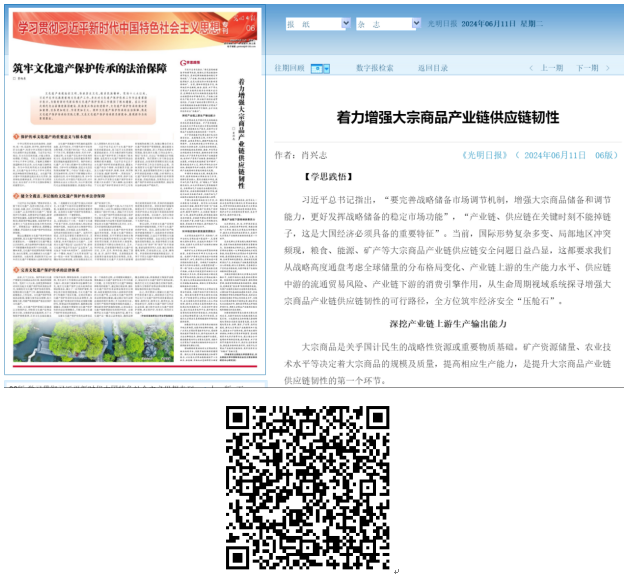This screenshot has width=631, height=579.
Task: Click the 06版 page edition label
Action: point(606,156)
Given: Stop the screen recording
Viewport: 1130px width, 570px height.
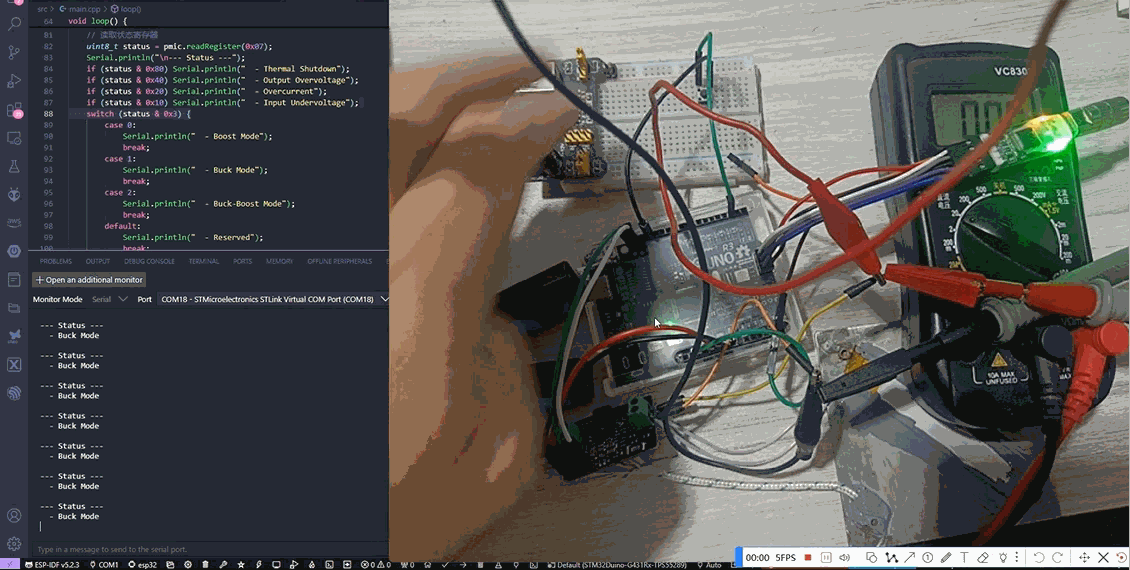Looking at the screenshot, I should [808, 557].
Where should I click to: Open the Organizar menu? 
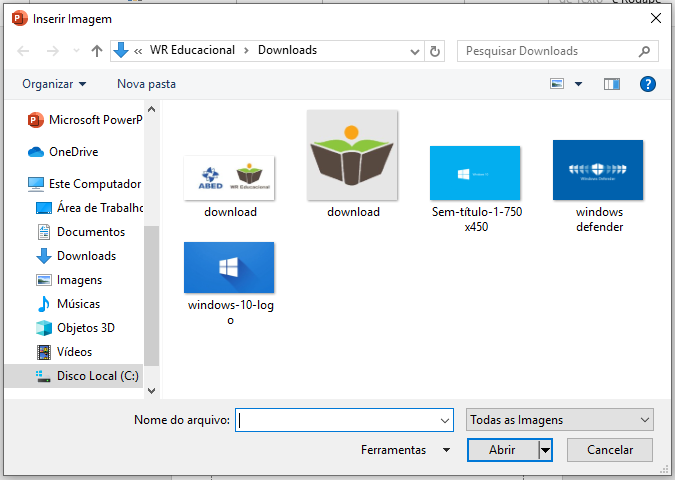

**EXERCISE:** For this task, give again exactly the lines from the line with "Given: Stop the screen recording" through the end of the entries, including both ends, and omit the pictures.

**RESPONSE FOR THIS EXERCISE:**
Given: Stop the screen recording
Viewport: 1130px width, 570px height.
Looking at the screenshot, I should [808, 557].
Where should I click to: Open the Organizar menu? 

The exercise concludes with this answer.